Vor allem ein Angriff auf das Whistleblowing

Wenn sich seit heute zwei Autoren des Portals Netzpolitik.org ebenfalls wieder mit Ermittlungen wegen Landesverrats konfrontiert sehen, darf allerdings nicht der Fehler gemacht werden, diesen Fall im gleichen Licht wie die Affäre vor 50 Jahren zu betrachten. Heute hat sich die Pressefreiheit bereits als ein hohes Gut in der Gesellschaft etabliert und auch wenn wieder Ressentiments gegen die russische Bedrohung scharf gemacht werden, ist das kein Vergleich wert zu der militärischen Aufrüstung Anfang der 60er Jahre. Zudem war der “Verstoß” des Spiegels ein ganz anderer. Schliesslich war es ihr eigentliches Interesse, die Verteidigung des Landes sicherzustellen und der Konflikt entzündete sich vor allem an den persönlichen Beleidigungsgefühlen eines Franz Josef Strauß. Im Gegensatz zu damals steht heute nicht so sehr die Pressefreiheit, sondern der Schutz des Whistleblowings im Kreuzfeuer der Ermittlungen.

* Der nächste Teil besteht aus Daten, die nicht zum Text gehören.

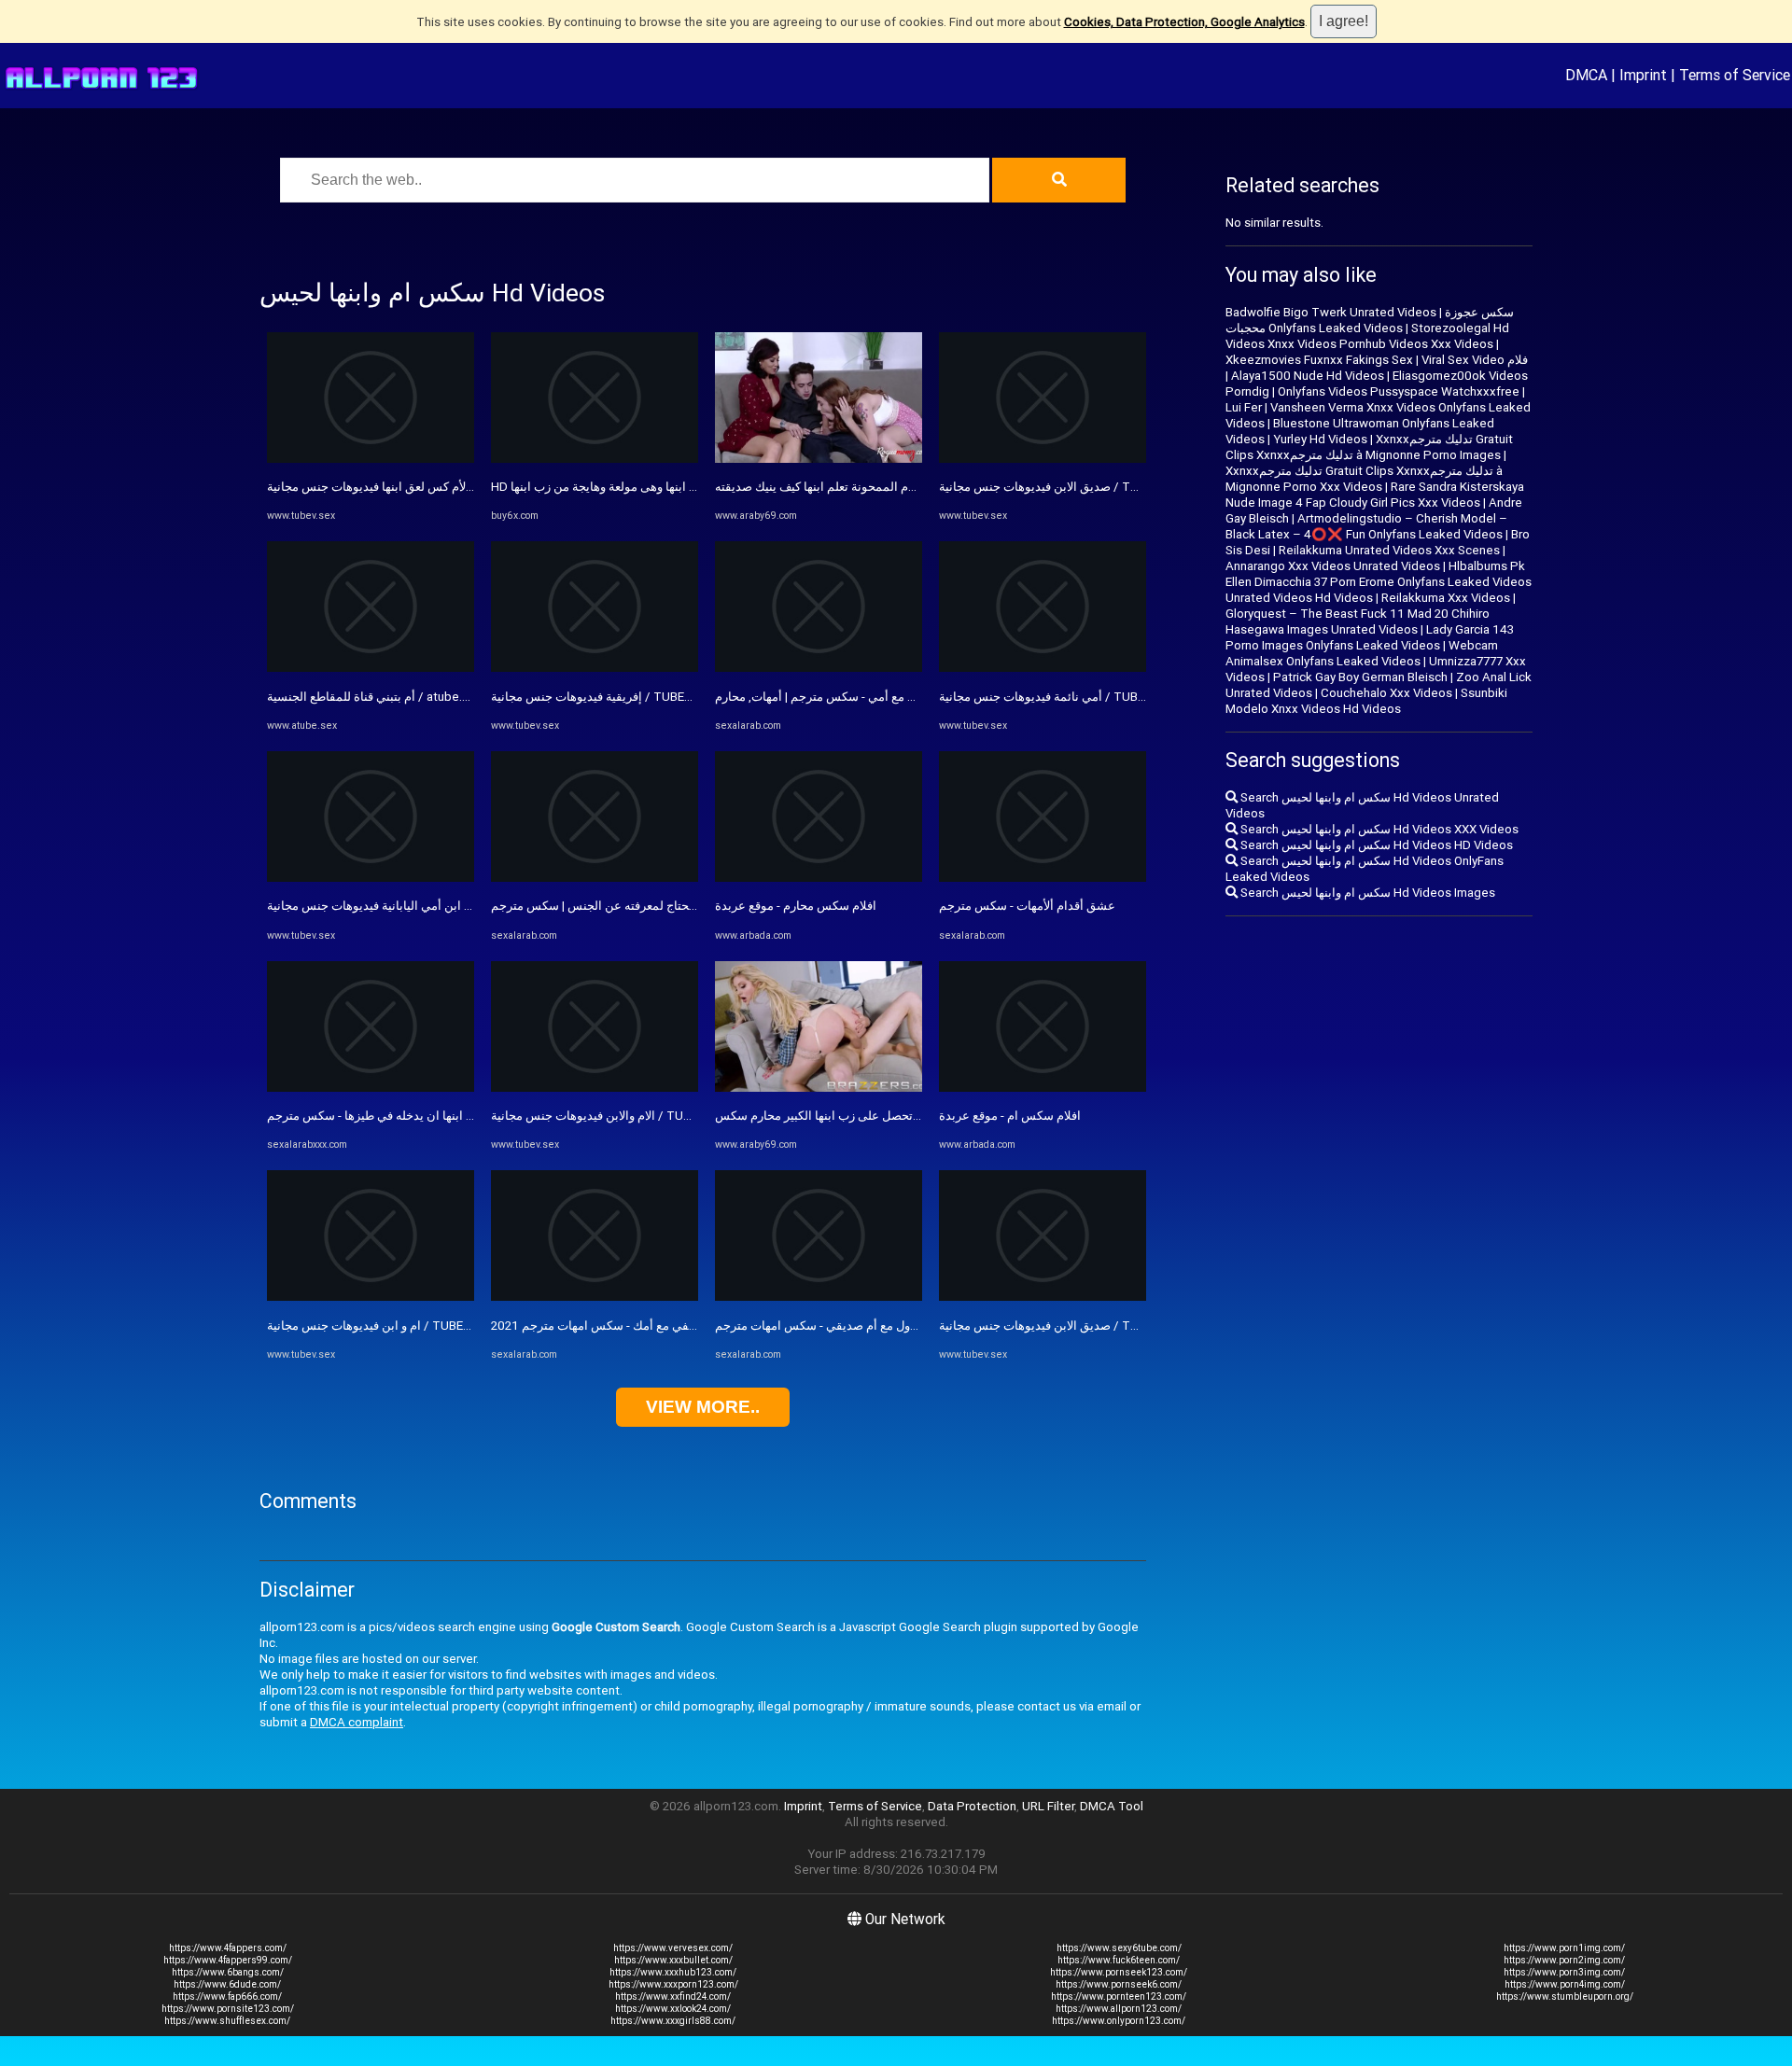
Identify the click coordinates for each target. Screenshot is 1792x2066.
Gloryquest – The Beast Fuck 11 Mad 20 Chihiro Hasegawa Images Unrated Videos (1357, 621)
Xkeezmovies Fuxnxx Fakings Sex (1319, 360)
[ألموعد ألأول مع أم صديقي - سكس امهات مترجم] (818, 1297)
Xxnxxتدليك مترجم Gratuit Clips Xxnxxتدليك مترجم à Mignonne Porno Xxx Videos (1364, 479)
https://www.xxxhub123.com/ (672, 1972)
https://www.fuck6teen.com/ (1118, 1960)
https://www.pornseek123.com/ (1118, 1972)
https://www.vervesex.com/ (673, 1948)
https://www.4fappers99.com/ (227, 1960)
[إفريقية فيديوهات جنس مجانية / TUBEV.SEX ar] (594, 668)
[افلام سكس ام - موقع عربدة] (1042, 1088)
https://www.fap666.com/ (227, 1996)
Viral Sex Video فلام (1474, 360)
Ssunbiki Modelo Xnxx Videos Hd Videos (1366, 701)
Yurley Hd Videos (1320, 439)
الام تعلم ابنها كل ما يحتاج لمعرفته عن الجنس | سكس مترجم (641, 906)
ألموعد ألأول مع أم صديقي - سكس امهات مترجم (837, 1325)
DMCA (1586, 74)
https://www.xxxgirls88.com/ (672, 2021)
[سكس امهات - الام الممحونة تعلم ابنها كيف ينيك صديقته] (818, 459)
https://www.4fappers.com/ (228, 1948)
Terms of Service (1734, 74)
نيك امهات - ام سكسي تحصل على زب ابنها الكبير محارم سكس (872, 1116)
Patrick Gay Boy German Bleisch (1360, 677)
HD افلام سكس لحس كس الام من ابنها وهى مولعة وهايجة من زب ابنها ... (672, 487)
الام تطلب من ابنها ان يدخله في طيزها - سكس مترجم (401, 1116)
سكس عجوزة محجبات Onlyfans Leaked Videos (1369, 320)
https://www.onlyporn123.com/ (1118, 2021)
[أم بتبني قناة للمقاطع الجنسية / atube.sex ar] (370, 668)
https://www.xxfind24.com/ (673, 1996)
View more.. (703, 1407)
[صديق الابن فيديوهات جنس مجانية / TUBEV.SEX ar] (1042, 459)
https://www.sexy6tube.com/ (1119, 1948)
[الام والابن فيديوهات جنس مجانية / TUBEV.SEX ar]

Was ist sonst zu erwarten? Werden sich Regierungsmitglieder (eine Stellungnahme von Angela Merkel ist sowieso nicht zu erwarten) vor die Mikrofone stellen und Erklärungen abgeben, dass in bestimmten Fällen die Pressefreiheit zurücktreten muss? Werden sie es befürworten, wenn Vertreter der Presse wegen ihrer Berichte für mindestens ein Jahr ins Gefängnis gesteckt werden? Oder wird Netzpolitik.org öffentlich nahegelegt werden, seine Aktivitäten zurückzufahren?

Nein, so wie es bisher aussieht, werden der Blog und die beiden Angeklagten gestärkt und angereichert mit neuen Heldenmythen aus dieser Geschichte hervorgehen. Für die kostenlose PR kann sich die Plattform beim Harald Range nur bedanken. Einer der ersten Kommentare auf Netzpolitik.org zu dem aktuellen Bericht kam von einer Person mit einem bezeichnenden Pseudonym:

Barbara Streisand: Danke, gern Geschehen!

Der Streisand-Effekt beschreibt ein Phänomen, dass nach der amerikanischen Musikerin benannt wurde. Diese hatte einen Fotografen wegen der Öffentlichmachung einer Aufnahme ihres Anwesens verklagen wollen. Aber erst durch diese Anklage wurde die Fotografie und somit der Standort ihres Anwesens überhaupt bekannt.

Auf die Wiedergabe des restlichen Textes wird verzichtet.